- **TASK**:
All lines from the opening of the data to the line containing "Task: Click the red earnings marker in May" must be returned unchanged, and only those lines.

- **SUPPLIED MATERIAL**:
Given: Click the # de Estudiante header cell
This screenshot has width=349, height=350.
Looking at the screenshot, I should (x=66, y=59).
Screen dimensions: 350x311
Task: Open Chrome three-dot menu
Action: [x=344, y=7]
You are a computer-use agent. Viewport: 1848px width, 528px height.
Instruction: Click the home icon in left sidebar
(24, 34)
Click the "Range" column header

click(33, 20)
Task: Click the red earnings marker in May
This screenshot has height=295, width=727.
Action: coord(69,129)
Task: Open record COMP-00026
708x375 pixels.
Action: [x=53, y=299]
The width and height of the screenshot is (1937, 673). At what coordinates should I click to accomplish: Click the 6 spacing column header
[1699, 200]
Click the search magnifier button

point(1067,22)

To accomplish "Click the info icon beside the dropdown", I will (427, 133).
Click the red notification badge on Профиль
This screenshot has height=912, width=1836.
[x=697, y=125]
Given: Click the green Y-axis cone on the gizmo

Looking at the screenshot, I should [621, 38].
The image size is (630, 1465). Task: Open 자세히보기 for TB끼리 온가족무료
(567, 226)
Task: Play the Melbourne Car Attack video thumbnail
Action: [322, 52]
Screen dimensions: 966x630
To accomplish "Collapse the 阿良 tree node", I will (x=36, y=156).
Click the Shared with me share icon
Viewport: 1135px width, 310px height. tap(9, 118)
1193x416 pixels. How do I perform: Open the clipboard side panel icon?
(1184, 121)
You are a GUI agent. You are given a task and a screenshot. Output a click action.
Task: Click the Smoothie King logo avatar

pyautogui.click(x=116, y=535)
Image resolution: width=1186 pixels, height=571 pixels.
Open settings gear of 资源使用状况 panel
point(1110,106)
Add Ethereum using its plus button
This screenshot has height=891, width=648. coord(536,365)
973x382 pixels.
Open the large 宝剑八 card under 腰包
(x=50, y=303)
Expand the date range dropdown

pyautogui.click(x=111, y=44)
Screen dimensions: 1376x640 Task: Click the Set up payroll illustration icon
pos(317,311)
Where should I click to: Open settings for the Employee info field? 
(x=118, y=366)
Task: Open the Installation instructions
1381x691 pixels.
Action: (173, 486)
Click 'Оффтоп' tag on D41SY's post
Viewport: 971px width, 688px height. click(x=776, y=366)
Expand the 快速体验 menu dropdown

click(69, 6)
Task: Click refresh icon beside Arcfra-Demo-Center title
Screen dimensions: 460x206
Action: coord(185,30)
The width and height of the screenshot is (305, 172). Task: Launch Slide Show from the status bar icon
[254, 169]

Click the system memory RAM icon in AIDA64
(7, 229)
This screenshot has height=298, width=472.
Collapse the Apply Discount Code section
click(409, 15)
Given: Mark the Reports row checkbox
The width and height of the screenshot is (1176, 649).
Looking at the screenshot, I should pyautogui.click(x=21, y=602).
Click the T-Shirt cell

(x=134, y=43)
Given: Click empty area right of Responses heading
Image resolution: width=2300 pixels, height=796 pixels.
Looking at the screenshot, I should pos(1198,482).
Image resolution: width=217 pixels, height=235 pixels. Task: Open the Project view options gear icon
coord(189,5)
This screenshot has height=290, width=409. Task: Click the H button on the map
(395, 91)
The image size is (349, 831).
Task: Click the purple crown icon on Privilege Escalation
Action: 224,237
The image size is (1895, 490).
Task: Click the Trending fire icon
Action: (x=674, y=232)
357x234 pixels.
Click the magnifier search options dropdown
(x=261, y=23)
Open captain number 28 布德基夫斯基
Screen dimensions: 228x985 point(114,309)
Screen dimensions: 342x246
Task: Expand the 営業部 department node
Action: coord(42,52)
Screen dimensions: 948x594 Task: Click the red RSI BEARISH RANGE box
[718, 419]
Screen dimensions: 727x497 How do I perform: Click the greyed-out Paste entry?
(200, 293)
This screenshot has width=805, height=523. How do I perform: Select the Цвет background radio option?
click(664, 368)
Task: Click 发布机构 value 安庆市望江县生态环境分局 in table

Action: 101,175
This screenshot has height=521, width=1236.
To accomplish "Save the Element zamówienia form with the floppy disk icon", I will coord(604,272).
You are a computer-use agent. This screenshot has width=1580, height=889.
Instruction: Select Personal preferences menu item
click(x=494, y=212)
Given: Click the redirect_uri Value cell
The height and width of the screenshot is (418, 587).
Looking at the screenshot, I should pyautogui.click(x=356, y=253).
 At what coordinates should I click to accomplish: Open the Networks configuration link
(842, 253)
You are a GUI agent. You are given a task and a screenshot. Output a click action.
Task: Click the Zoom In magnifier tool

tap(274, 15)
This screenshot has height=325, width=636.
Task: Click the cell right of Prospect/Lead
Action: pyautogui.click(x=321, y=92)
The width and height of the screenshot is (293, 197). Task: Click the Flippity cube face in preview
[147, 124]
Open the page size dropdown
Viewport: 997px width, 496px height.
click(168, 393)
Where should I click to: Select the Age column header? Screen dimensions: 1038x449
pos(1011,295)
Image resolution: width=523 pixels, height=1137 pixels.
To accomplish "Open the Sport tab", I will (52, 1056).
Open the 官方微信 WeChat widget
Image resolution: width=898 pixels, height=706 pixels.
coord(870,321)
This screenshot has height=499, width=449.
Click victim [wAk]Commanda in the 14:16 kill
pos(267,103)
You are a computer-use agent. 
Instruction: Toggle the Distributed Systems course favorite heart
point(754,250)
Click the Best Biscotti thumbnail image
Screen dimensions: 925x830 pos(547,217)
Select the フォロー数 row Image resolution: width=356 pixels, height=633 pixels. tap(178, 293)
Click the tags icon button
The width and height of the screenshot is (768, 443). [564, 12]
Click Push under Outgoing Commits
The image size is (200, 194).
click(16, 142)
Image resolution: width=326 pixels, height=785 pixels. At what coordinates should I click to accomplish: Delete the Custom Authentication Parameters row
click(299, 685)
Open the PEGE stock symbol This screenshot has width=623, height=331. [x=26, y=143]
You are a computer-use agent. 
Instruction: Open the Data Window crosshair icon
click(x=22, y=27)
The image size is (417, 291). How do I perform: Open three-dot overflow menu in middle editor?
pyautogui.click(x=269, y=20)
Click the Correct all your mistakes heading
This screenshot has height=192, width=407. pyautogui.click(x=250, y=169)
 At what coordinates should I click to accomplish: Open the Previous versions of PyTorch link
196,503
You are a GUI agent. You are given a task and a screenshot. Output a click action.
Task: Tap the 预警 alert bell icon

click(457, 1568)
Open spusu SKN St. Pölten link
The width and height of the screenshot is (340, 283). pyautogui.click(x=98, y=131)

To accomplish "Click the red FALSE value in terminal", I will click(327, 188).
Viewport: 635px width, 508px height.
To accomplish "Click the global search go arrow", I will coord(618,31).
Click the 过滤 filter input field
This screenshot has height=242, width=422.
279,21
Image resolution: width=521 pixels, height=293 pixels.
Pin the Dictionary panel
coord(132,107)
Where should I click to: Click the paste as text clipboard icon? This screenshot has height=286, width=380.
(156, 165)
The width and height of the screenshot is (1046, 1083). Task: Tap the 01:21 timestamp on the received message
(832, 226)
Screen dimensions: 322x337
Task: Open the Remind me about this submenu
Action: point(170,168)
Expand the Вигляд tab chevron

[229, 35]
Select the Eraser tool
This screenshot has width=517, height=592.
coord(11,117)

- **RESPONSE TO THIS EXERCISE**:
Given: Click the # de Estudiante header cell
This screenshot has width=349, height=350.
Looking at the screenshot, I should (x=66, y=59).
Screen dimensions: 350x311
Task: Open Chrome three-dot menu
Action: [x=344, y=7]
You are a computer-use agent. Viewport: 1848px width, 528px height.
Instruction: Click the home icon in left sidebar
(24, 34)
Click the "Range" column header

click(33, 20)
Task: Click the red earnings marker in May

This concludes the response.